D’ailleurs, les Hells Angels savent trop bien que les dommages collatéraux, comme ils se plaisent à le dire, peuvent avoir de lourdes conséquences sur leurs activités. La mort du jeune Daniel Desrochers (11 ans), lors d’un attentat à la voiture piégée le 9 août 1995, en est un bon exemple. Cette tragédie a été le moteur de la loi antigang et de l’instauration de l’escouade Carcajou.
Depuis le printemps dernier, on a une impression de déjà-vu. Lorsque la violence déborde au point de devenir visible, la machine politique s’emballe. Apparaît alors la valse des millions et des escouades qu’elle n’hésitera pas à dissoudre dès que le calme sera revenu.

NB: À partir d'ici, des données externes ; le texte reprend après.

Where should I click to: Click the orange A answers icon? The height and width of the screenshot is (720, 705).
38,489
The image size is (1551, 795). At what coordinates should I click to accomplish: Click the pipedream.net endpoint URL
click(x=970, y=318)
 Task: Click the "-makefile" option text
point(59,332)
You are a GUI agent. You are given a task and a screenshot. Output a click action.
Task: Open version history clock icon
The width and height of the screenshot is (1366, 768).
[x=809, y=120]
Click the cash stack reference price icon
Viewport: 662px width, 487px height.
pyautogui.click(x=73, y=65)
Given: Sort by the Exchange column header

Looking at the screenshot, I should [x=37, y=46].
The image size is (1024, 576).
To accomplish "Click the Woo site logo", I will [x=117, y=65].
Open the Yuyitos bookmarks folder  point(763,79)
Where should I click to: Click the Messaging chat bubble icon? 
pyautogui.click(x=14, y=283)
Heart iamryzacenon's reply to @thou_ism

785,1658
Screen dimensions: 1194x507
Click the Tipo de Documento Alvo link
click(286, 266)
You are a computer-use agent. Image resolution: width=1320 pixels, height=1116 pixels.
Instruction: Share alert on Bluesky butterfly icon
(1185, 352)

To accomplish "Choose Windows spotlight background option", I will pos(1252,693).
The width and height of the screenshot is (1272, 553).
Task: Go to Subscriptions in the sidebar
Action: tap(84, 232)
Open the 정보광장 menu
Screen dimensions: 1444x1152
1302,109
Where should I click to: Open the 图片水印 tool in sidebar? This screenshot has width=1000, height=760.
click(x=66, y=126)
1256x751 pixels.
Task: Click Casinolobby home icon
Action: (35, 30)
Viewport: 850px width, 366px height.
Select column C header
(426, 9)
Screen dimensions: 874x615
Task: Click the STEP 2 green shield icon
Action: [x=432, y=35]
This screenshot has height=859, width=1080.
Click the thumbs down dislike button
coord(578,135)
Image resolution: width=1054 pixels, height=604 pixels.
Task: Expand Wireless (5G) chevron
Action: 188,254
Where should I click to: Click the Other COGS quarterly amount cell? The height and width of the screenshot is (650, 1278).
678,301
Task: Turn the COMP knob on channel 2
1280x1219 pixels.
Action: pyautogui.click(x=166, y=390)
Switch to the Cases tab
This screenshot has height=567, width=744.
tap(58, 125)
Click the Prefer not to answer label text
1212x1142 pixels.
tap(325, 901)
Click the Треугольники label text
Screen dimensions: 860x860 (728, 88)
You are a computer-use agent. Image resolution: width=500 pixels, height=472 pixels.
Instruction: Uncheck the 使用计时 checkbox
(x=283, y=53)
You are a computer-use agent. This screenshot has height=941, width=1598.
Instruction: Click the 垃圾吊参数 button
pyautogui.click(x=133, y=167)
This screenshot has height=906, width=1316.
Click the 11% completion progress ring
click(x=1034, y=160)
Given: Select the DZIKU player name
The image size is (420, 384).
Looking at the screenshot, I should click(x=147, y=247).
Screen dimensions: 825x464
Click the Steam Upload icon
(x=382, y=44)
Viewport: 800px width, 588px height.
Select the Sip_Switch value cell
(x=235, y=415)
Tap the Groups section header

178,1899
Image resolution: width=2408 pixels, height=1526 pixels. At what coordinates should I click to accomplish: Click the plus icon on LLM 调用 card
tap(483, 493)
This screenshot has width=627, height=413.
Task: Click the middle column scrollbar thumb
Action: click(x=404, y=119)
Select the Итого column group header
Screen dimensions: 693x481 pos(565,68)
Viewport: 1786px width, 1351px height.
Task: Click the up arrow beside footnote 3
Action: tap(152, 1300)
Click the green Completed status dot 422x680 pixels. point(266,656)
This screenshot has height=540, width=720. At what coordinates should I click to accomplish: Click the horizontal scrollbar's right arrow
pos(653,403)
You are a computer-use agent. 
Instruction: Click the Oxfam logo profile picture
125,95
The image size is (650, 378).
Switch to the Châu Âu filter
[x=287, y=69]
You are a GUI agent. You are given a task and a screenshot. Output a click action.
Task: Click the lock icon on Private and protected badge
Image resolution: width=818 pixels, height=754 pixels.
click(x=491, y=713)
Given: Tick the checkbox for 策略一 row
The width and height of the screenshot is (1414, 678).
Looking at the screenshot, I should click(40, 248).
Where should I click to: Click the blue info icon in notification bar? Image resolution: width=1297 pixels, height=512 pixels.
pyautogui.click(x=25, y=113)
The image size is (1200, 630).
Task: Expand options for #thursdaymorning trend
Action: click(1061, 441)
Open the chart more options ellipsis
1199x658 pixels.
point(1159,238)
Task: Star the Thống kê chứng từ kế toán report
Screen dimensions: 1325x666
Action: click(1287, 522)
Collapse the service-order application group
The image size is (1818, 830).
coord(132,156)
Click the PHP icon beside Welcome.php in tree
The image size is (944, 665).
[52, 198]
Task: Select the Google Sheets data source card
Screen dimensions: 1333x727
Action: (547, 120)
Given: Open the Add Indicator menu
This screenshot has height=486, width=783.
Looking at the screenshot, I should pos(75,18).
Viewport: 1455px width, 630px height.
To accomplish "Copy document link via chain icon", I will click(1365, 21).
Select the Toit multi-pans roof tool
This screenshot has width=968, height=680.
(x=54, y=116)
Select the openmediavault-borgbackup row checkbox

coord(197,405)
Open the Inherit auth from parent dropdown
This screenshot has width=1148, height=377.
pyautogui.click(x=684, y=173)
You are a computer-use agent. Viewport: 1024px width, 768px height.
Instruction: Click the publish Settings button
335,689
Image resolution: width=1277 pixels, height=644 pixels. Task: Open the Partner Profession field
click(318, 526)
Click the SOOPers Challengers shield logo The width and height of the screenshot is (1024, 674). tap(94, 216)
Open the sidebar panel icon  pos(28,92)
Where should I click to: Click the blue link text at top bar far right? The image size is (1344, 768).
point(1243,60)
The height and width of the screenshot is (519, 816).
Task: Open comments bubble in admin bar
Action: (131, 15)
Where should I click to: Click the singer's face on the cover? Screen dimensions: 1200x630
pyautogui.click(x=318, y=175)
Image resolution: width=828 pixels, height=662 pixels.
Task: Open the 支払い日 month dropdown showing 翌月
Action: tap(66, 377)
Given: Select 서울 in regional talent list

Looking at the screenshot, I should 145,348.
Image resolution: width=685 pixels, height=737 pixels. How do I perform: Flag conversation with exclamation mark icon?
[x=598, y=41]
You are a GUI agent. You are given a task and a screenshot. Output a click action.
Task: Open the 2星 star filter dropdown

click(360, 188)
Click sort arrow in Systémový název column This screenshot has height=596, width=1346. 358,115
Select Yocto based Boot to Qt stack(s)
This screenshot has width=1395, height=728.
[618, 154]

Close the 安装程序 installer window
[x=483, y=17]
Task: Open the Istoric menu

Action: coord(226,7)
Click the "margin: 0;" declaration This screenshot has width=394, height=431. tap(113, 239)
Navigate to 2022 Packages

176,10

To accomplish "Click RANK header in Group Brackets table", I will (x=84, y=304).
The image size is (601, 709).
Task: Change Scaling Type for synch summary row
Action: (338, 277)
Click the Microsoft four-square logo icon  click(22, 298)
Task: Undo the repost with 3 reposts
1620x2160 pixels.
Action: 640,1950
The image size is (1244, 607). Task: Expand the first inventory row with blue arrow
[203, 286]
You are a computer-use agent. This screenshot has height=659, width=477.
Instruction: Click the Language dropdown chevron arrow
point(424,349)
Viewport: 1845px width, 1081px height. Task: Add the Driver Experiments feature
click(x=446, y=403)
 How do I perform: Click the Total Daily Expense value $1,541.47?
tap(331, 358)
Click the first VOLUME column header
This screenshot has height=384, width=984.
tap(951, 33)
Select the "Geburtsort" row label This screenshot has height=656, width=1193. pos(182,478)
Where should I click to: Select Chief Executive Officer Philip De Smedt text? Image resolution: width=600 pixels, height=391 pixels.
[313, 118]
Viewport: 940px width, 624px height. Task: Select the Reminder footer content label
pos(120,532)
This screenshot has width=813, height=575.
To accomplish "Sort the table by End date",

On l’a bien vu avec l’escouade Éclipse.
Le leitmotiv de cette année, outre la COVID, est la lutte contre les armes à feu illégales. Quand on sait que 80 % de ces armes proviennent des États-Unis ; qu’il est facile de s’en procurer également sur le Web et le Darkweb ; qu’il existe plus de 110 routes non surveillées au Québec à la frontière américaine, dont plusieurs dans les réserves autochtones ; la mise en place de l’Équipe de lutte contre le trafic d’armes à feu (ELTA) fait sourire.
Le fait est que les fusillades ne sont pas près de cesser à court terme. Quant à l’avenir… tout dépendra des acteurs clés de cet écosystème.